Problem :: Pictures do not belong in the copy. Output exactly the lines from the one containing "Open the ประวัติ history tab" to the end of the listing below.

Data shown ::
--------
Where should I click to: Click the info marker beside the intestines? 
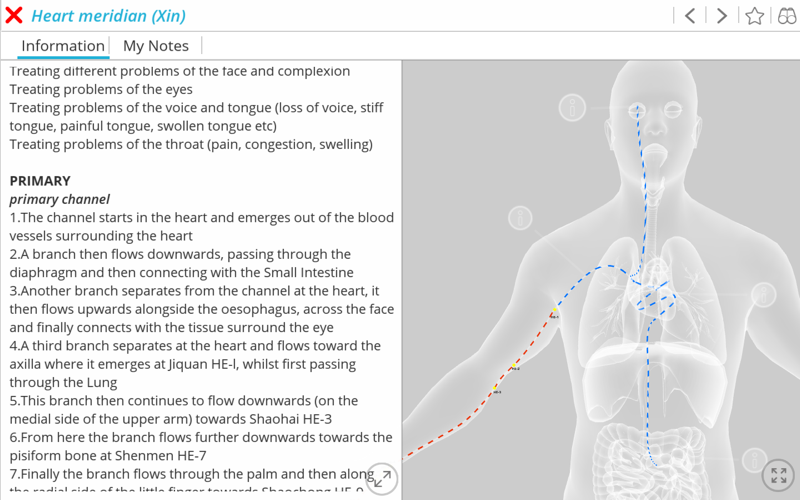[754, 460]
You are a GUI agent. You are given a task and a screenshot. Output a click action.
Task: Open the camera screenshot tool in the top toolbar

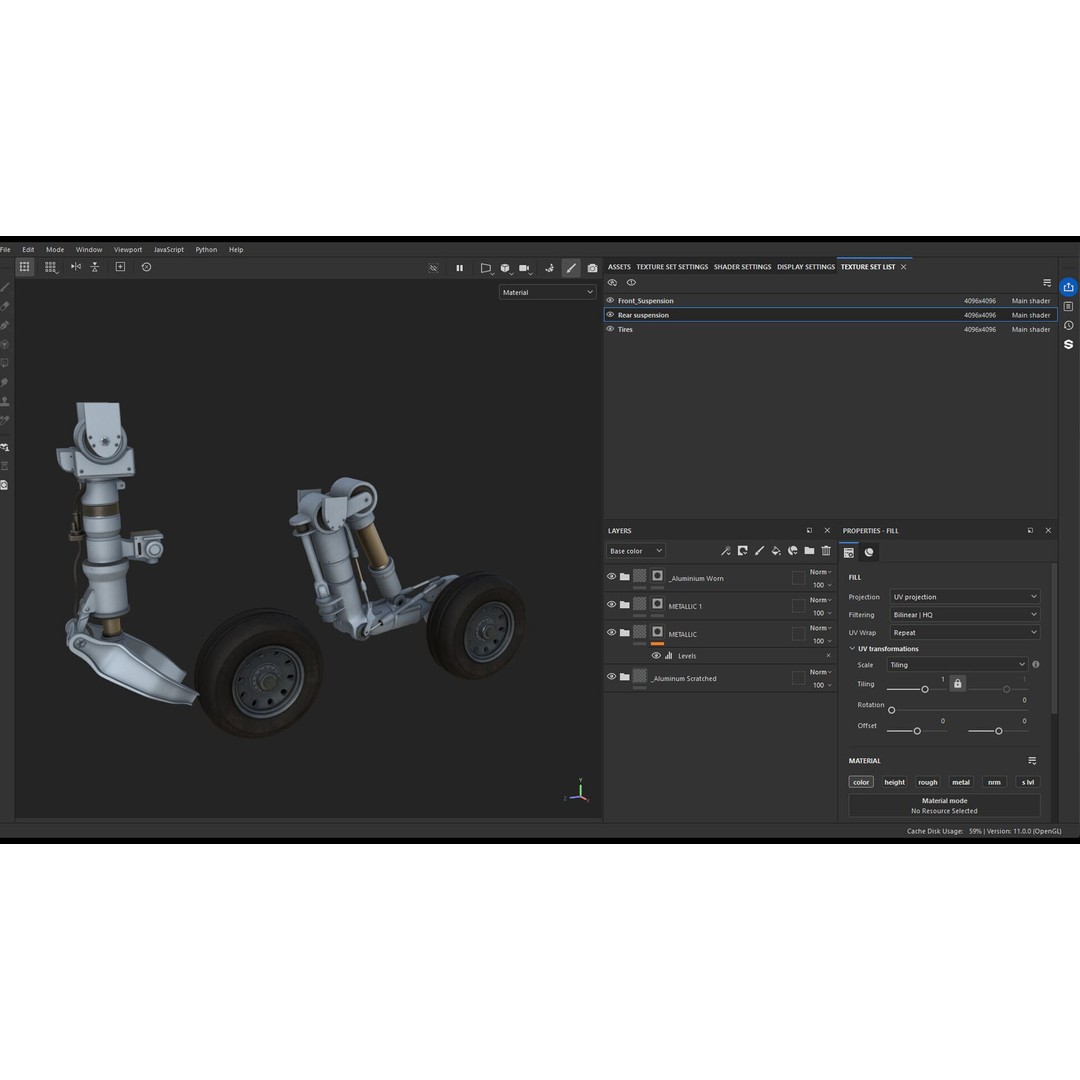click(x=592, y=268)
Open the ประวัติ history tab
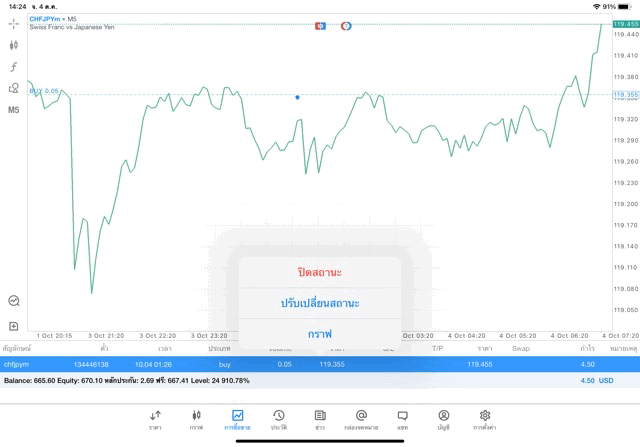 [279, 419]
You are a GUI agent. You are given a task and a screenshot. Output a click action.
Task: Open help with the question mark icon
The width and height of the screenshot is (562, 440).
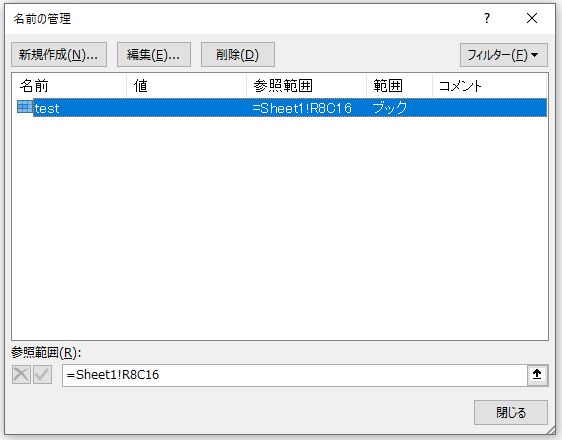(x=487, y=18)
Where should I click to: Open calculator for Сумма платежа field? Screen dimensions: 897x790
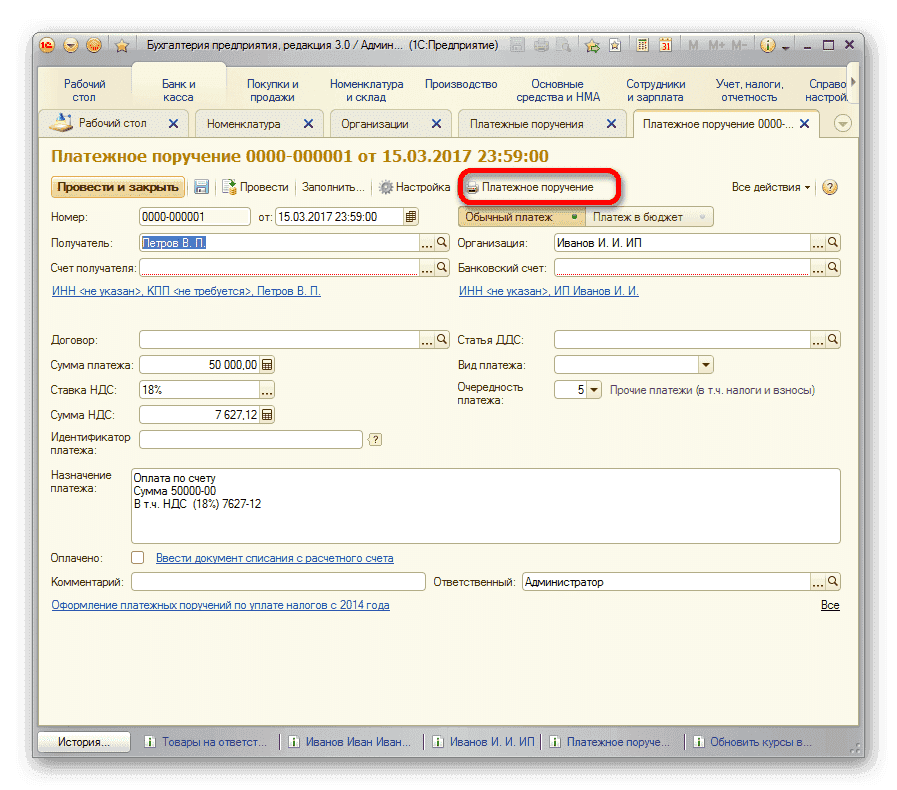267,365
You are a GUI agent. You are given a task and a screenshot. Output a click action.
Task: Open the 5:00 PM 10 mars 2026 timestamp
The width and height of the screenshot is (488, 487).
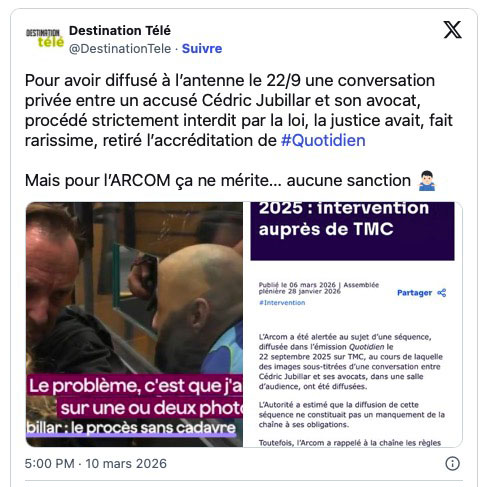coord(96,463)
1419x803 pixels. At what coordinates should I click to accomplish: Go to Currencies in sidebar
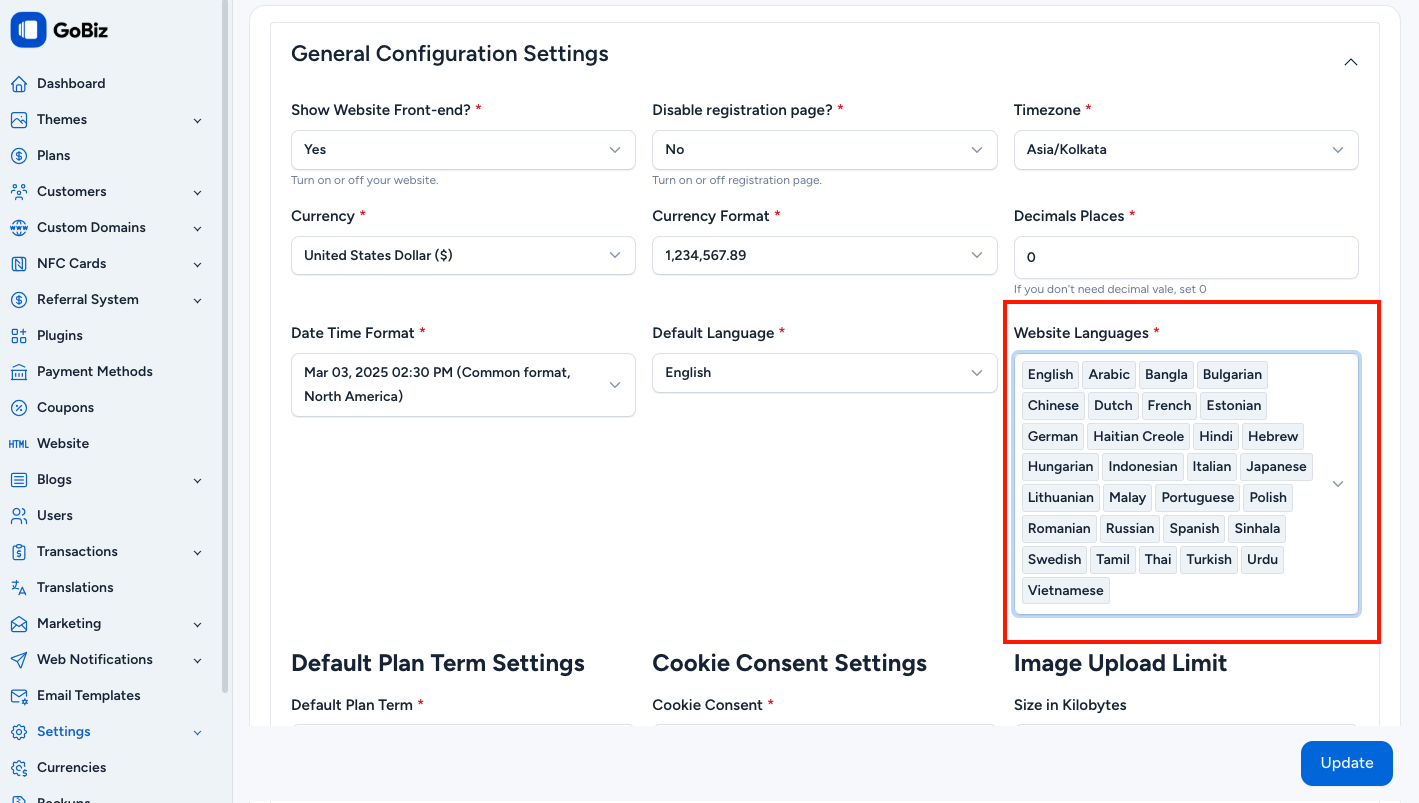[x=71, y=768]
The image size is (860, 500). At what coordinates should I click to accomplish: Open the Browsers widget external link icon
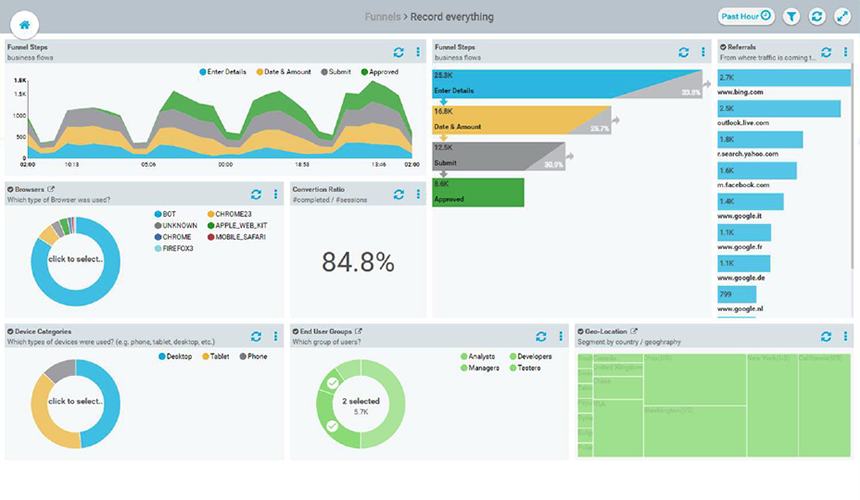[x=51, y=189]
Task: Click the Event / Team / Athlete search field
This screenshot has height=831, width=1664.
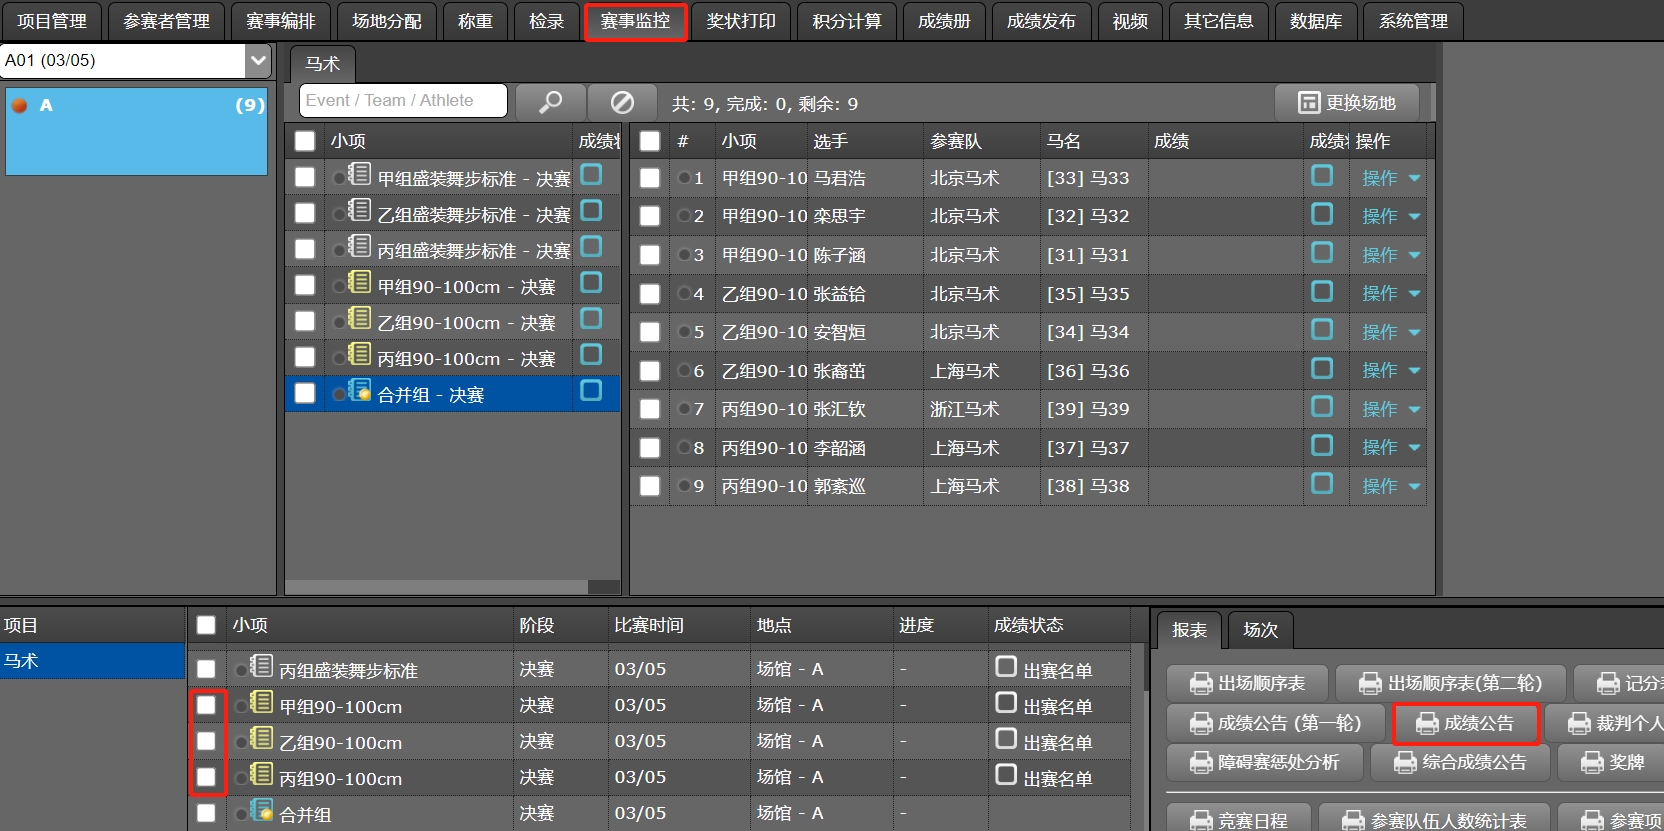Action: tap(403, 101)
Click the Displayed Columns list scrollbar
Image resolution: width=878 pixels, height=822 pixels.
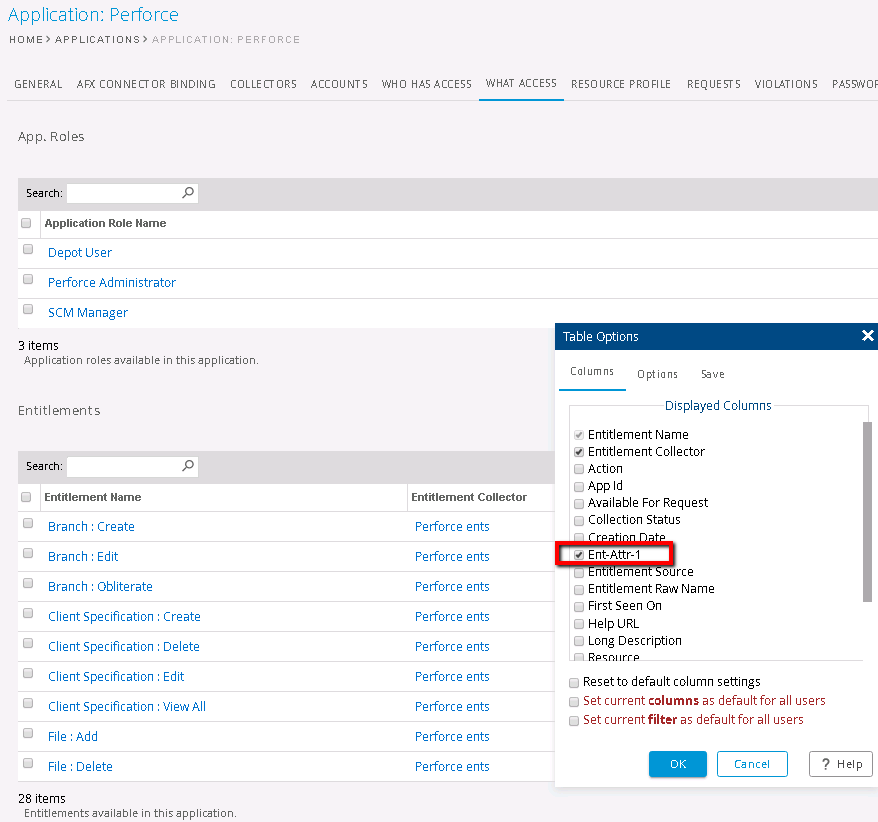point(867,510)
--------
Result for this exercise ::
Open the ประวัติ history tab
 [279, 419]
You are a GUI agent. You are given a task and a screenshot. Output a click action.
Task: Open help with the question mark icon
The width and height of the screenshot is (562, 440).
(x=487, y=18)
Where should I click to: Open calculator for Сумма платежа field? Screen dimensions: 897x790
267,365
You are a GUI agent. You are given a task and a screenshot. Output a click action.
Task: Open the 5:00 PM 10 mars 2026 timestamp
The width and height of the screenshot is (488, 487).
coord(96,463)
1419x803 pixels. At what coordinates should I click to accomplish: Go to Currencies in sidebar
[x=71, y=768]
The image size is (860, 500). At what coordinates should I click to accomplish: Open the Browsers widget external link icon
[x=51, y=189]
Task: Click the Event / Team / Athlete search field
This screenshot has height=831, width=1664.
Action: tap(403, 101)
Click the Displayed Columns list scrollbar
Image resolution: width=878 pixels, height=822 pixels.
point(867,510)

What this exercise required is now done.